O filme conta a história de Seth Brundle (Jeff Goldblum),
um cientista que desenvolve uma máquina de tele transporte. No entanto, tudo
começa a dar errado quando Seth decide testar a máquina com ele mesmo dentro,
só que o mesmo não percebe que uma mosca também entrou na máquina com ele.
Aparentemente tudo dá certo, o cientista é tele transportado, porém, aos poucos
vai descobrindo que ele acabou se fundindo com a famigerada mosca no processo,
e isso desencadeia uma lenta e perturbadora transformação dele em um inseto.
Se analisado em um nível mais superficial, A Mosca não
passa de um filme gore nojento, de um homem que vai se transformando em uma
mosca. No entanto, olhando com mais atenção percebe-se que o longa de
Cronenberg contém uma alta carga de alegoria, inspirada principalmente no
clássico livro do escritor Fran Kafka, A Metamorfose. Na obra de Kafka um homem
amargurado e frustrado com a sua vida medíocre acorda um belo dia transformado
em uma enorme e repulsante barata. Assim como no livro do escritor tcheco, a
metáfora da transformação em inseto do filme de Cronenberg simboliza a
degradação do homem médio, que se sente como um inseto, um ser nojento e
desprezível para as outras pessoas e para ele mesmo.
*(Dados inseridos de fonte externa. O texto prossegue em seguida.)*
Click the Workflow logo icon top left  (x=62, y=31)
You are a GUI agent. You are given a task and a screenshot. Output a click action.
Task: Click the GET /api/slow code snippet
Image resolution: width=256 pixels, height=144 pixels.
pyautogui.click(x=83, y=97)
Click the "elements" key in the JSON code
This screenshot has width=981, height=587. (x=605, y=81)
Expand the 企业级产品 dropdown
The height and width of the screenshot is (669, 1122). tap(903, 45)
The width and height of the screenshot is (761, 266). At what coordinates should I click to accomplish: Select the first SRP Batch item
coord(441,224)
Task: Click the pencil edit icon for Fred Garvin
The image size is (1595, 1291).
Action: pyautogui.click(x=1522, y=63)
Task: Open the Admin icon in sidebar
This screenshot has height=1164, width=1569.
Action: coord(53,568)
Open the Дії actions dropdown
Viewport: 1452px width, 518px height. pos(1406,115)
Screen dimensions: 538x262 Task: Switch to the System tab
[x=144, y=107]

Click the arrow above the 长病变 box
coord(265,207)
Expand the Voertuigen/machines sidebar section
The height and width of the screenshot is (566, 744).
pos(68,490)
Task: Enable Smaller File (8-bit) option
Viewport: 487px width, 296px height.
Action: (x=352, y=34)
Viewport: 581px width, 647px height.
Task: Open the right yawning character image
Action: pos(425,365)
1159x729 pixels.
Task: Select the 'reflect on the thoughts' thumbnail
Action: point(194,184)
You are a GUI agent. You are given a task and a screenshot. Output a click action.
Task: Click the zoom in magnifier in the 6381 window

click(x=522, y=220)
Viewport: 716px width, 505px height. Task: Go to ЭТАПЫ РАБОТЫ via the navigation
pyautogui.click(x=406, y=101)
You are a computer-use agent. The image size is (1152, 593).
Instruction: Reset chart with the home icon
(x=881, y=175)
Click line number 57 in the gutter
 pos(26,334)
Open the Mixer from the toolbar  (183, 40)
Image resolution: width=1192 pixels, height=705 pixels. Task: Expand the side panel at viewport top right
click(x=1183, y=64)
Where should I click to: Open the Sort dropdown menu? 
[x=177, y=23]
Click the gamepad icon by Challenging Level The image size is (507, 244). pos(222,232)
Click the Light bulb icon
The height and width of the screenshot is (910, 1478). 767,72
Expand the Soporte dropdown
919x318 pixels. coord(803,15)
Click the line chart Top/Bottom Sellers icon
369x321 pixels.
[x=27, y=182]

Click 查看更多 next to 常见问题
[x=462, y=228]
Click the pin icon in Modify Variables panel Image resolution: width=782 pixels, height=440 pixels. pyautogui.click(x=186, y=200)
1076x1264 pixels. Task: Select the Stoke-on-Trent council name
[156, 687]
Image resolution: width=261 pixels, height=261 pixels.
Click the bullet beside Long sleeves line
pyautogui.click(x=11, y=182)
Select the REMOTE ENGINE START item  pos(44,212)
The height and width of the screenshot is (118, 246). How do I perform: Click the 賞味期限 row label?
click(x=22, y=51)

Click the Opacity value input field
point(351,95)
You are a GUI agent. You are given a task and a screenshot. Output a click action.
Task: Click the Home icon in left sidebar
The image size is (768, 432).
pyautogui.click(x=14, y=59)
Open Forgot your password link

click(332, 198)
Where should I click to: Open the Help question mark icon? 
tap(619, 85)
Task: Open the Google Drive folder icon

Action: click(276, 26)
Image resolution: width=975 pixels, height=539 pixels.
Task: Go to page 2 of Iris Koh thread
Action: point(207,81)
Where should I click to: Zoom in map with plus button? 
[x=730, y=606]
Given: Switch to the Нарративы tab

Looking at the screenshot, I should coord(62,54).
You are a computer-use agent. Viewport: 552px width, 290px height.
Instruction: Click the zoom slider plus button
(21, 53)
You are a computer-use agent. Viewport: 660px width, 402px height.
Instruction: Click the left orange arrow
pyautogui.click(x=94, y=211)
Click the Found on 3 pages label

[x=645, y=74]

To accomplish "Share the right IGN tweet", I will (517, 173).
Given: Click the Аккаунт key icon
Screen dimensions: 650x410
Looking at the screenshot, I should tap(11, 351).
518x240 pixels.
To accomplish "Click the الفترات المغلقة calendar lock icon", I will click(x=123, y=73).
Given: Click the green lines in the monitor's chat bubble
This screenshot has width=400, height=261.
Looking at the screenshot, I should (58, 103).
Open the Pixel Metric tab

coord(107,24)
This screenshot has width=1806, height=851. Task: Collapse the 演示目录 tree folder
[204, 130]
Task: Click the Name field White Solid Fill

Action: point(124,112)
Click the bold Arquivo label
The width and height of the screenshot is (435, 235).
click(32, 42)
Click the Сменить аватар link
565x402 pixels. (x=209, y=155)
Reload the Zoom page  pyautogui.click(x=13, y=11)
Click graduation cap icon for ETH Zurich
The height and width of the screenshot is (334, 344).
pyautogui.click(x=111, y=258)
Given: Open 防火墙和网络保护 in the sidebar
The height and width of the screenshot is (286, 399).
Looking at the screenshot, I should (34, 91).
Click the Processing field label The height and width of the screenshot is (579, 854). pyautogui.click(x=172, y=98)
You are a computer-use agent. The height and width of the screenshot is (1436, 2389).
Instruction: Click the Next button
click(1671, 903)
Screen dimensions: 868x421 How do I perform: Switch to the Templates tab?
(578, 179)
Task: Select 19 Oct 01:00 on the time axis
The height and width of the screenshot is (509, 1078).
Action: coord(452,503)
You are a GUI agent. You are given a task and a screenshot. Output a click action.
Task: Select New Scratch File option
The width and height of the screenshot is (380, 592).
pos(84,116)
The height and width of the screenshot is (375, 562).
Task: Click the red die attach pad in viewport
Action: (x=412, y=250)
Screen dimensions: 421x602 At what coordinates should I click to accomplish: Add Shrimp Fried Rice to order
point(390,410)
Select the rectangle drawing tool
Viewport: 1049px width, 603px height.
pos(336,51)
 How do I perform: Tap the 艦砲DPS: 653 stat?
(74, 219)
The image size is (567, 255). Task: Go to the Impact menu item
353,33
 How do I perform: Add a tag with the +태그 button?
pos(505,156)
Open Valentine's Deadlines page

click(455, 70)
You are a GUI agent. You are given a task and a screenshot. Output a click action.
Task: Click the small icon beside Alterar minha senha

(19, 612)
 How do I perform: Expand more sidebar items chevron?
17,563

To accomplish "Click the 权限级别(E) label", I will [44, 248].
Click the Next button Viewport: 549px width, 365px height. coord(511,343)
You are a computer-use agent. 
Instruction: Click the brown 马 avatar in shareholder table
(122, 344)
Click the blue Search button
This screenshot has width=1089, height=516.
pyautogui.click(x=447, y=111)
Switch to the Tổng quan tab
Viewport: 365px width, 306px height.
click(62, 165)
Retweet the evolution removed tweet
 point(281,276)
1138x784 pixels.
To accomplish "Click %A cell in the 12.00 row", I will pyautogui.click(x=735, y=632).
Quanto aos aspectos cinematográficos, o filme também é
muito competente. Com uma maquiagem muito bem feita, que passa com muita
veracidade que o protagonista está se transformando em uma mosca. Aliás, a
maquiagem é um dos pontos em que o filme se destaca, por ser extremamente
impactante e também nojenta. Esse é um aspecto que pode ser altamente positivo
para o expectador que gosta de um bom gore bizarro, mas por outro lado pode ser
algo que irá incomodar os expectadores que se impressionam fácil e que tem
aversão a esse componente mais nojento.
Quanto a direção, Cronenberg mostra que tem total
controle sobre a história que deseja contar, transformando o filme em uma
experiência imersiva e por vezes perturbadora para a audiência, abusando de
imagens fortes da transformação de Seth em uma mosca, e assim contribuindo para
o aumento da tensão latente.
Sobre as atuações, todas são muito boas. A começar por Jeff
Goldblom (Jurassic Park), no papel do
cientista Seth. O ator se adequa perfeitamente ao personagem, foi a escalação
perfeita para dar vida ao protagonista. Goldblom não é nem de longe o estereótipo
do galã hollywoodiano, pelo contrário, é um cara esquisito e desajeitado.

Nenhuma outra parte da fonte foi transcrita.